Which makes it a little easier, each time, to face forward, lean into the wind, and let myself either fall or fly.

copyright 2010 Dia Osborn

6 responses

  1. I can’t begin to imagine how I would cope with this illness. To my knowledge, I’ve never known anyone afflicted with agoraphobi so I don’t know much about it. But then, I realize I may have known people who were silently suffering from it,masking their symptoms in any number of ways that probably seemed neurotic to me.

    As I read this, I was thinking of Beethoven, who lost his hearing, of artists who lose their sight, or control of their muscles. And in the middle of thinking these thoughts, you pointed out that you, too, were once an adventurous person.Bingo. Its almost as if there were some law of nature that is determined to incapacitate the very traits that make us unique individuals.

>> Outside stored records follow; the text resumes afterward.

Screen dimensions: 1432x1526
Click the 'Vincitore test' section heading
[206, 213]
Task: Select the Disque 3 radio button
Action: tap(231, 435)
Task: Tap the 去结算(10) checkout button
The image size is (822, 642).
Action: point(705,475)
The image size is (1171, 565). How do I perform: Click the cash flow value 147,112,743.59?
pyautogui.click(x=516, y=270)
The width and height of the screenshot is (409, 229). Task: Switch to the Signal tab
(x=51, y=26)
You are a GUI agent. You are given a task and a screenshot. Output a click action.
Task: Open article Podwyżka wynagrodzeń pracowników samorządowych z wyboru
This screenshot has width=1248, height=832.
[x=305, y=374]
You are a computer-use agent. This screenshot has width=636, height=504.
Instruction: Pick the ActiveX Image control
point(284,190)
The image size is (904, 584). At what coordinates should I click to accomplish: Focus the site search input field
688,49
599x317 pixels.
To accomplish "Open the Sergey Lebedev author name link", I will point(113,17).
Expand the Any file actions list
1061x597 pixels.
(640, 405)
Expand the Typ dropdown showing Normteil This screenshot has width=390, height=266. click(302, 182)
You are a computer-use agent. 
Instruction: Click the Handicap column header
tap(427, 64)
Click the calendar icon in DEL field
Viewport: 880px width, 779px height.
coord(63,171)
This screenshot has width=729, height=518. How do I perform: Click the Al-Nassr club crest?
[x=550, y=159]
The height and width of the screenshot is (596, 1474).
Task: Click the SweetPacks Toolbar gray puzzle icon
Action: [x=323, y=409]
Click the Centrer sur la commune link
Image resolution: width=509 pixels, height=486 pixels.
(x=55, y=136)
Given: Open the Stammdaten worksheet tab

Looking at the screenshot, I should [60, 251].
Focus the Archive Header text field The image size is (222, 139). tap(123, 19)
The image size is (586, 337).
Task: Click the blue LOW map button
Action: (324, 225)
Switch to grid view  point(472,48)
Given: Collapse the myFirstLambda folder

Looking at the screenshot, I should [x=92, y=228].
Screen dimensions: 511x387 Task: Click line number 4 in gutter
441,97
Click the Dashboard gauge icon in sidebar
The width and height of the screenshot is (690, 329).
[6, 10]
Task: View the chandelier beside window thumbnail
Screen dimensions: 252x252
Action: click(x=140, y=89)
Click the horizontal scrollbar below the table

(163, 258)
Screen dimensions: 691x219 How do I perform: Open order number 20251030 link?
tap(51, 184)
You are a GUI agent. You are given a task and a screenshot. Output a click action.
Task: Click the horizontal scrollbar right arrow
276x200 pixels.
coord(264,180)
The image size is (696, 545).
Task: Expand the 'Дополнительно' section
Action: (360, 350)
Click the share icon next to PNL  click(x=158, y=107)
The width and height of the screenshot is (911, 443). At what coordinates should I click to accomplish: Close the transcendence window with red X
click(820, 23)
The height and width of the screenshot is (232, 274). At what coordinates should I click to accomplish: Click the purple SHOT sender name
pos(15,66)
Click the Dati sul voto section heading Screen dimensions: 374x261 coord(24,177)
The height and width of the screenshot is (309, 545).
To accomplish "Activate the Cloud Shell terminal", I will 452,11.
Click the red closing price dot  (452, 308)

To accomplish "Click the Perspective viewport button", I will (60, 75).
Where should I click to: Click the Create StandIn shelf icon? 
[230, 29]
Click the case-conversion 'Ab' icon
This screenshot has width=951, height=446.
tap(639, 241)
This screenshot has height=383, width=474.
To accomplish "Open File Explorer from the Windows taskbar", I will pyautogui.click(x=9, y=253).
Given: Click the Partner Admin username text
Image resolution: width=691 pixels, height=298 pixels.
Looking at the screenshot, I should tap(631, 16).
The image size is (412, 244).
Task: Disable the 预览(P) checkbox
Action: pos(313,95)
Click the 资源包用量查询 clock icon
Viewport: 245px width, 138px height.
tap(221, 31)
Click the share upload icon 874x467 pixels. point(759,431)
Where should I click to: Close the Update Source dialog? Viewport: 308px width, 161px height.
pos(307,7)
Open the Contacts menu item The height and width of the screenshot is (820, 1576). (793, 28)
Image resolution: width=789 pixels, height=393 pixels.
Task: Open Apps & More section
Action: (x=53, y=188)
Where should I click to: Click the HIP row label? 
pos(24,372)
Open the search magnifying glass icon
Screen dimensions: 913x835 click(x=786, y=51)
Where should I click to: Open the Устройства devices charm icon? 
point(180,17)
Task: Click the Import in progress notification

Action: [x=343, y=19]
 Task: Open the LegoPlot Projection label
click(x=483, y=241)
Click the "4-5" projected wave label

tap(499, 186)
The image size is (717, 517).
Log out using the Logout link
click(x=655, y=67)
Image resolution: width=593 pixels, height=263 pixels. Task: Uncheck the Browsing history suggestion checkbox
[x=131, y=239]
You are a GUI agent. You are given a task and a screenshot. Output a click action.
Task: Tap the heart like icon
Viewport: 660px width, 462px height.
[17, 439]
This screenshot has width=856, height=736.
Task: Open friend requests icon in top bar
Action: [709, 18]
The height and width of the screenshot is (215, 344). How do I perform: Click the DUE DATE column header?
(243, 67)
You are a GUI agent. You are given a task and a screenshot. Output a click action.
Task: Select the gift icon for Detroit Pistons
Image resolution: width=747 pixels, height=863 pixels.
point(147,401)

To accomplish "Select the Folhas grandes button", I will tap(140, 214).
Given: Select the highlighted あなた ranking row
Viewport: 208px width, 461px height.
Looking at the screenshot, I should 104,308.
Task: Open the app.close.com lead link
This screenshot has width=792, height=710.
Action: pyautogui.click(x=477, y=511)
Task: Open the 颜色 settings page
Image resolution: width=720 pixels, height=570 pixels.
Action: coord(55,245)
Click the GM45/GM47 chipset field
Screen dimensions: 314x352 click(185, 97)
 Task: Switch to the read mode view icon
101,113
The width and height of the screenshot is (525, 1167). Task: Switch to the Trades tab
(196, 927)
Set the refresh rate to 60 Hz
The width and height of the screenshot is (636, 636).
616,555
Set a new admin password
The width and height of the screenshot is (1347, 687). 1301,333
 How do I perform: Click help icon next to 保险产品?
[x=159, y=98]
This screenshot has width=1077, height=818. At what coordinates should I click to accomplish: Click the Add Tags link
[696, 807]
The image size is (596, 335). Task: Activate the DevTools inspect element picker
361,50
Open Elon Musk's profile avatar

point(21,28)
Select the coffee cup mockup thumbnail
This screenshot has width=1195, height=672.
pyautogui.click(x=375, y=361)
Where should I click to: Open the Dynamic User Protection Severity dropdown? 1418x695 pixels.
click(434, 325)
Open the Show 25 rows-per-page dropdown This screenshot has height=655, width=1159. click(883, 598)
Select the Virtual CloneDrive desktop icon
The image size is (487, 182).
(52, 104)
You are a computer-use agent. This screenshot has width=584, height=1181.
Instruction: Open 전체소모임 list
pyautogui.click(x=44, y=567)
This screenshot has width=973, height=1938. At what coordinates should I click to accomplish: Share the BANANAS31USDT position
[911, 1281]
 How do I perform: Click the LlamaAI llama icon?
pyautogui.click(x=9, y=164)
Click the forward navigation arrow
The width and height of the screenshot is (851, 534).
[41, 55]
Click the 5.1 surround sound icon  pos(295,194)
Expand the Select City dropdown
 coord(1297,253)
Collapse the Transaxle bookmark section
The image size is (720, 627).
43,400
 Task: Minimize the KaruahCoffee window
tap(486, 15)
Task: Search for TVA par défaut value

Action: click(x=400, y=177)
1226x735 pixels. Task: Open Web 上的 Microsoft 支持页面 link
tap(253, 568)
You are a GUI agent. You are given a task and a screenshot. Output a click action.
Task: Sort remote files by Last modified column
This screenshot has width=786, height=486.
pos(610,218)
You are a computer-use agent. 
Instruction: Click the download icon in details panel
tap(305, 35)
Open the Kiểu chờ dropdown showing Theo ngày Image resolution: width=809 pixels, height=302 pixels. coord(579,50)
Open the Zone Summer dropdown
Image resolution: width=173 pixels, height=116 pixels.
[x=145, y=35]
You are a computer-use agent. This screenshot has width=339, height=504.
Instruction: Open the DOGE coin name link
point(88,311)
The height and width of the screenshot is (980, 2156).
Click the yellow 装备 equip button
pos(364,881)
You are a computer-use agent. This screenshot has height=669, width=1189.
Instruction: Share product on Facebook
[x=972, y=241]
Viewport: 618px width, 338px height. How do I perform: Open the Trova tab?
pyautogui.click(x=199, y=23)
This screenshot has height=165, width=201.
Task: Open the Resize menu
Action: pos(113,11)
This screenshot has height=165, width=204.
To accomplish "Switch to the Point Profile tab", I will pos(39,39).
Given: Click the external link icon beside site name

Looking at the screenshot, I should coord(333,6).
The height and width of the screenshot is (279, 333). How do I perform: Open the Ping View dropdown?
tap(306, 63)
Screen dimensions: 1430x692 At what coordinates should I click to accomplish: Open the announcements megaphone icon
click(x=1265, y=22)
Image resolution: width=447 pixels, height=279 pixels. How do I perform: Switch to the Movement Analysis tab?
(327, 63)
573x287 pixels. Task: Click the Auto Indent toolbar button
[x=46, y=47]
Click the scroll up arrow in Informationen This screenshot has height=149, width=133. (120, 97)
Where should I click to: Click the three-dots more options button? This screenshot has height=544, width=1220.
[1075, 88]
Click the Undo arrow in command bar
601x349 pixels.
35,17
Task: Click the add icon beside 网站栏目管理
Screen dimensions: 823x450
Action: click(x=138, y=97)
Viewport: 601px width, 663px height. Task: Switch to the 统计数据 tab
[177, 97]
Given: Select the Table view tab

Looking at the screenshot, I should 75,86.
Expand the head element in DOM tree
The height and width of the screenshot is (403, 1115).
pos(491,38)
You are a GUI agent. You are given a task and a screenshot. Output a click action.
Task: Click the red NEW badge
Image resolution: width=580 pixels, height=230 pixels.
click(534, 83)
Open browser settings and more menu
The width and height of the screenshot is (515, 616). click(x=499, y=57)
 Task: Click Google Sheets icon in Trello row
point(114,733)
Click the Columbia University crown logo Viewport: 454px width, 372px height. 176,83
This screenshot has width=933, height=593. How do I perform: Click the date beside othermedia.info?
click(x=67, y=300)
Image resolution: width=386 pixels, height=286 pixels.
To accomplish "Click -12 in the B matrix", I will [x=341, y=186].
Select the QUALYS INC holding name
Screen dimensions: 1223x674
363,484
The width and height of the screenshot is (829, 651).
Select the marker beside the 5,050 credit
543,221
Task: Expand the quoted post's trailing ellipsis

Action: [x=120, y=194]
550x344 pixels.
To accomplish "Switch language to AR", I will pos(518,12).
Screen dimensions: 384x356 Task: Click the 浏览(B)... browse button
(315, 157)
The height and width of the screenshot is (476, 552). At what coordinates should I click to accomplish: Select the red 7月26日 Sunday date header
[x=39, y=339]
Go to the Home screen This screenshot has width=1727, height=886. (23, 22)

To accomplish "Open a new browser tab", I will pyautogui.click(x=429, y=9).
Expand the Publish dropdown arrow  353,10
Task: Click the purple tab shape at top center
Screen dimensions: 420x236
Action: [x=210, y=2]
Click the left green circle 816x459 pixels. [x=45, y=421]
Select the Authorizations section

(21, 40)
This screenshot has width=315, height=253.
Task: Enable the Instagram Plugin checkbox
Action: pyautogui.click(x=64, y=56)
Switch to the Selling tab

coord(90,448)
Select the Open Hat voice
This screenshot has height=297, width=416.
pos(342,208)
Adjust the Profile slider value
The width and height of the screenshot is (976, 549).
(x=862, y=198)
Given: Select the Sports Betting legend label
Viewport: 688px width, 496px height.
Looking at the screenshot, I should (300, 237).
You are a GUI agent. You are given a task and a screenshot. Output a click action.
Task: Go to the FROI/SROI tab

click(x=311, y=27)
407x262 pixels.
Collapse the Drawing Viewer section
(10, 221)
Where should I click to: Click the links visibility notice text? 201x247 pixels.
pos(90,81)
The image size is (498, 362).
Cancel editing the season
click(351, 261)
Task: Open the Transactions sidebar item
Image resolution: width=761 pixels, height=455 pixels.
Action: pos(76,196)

    My life has been so blessed__so far: I seem to have been innately born with the knowledge that “life is a daring adventure or nothing.But my blessings often cause me to stop and ponder when and what my comeupance will be, because I know it’s coming, just like all the other inevitabilities of life.

    Now I will ask an ignorant question, born of my own ignorance of agoraphobia: Can you trace the onset of this curse to any particular event in your life? How did it first manifest itself? It must have been terrifying and confusing…not that it isn’t still terrifying and confusing.

    Thanks for sharing this bit of life with us. The human condition is so amazingly varied. We can never understand what hurdles anaother person has dealt with and continues to deal with.

    • Actually, I’m still an adventurous person. It’s a basic personality trait. I don’t think illness or disability ever turns us into somebody else, it just redirects our innate, natural impulses in different ways. I’m still curious, I still need a challenge, and I’m still exhilarated by learning. That will never change. It’s just that some of my adventures have changed and there’s an added overlay of fear inherent in any challenge I face. In a way there’s even more challenge and adventure available for someone with a phobia. 🙂
      The hardest part of the whole thing was the transition. But then that’s always the hardest part.

  2. dia
    I too have a fear that has haunted me all of my life…I cannot cope with heights!
    The vertigo you describe….I suffer from badly and literally would topple forward off any high structure or mountain if I was ever foolish to walk to the edge…

    as a boy I was drawn to the movie Towering Inferno……Jennifer Jones’ death from the scenic elevator ( an elevator I actually travelled in when I went on holiday to San Fransisco)has haunted me too for 36 years…….

    and I am not kidding!!!

    • Are you serious? You went up in the same elevator even after you’d seen the movie!? How BRAVE!

      I don’t envy you the vertigo, it can be really dangerous as you say. I remember feeling dizzy one time when I stepped out onto the lip of a cliff overlooking the Grand Canyon. I had to back up quickly as I didn’t trust myself to keep my balance with the way I was feeling.

      I have scenes from movies that haunt me, too. There was a scene in White Squall with Jeff Bridges where his wife (Caroline Goodall) is trapped in the cabin of their sailboat as it sinks away into the depths. I couldn’t shake the image for weeks afterwards and it still gives me the willies today!

  3. Good morning Dia,
    My “cross to bear” is closterphobia (wish this had spell checker) and reading your blog this morning added some compassion to others I’ll meet today…and myself. This is one of your best written pieces…keep up the great work, it makes a difference in the world.
    Cal

    • You always amaze me the way you push through the fear and don’t allow it to stop you. Thanks again for going down in the crawlspace to close the vents…that was pretty heroic!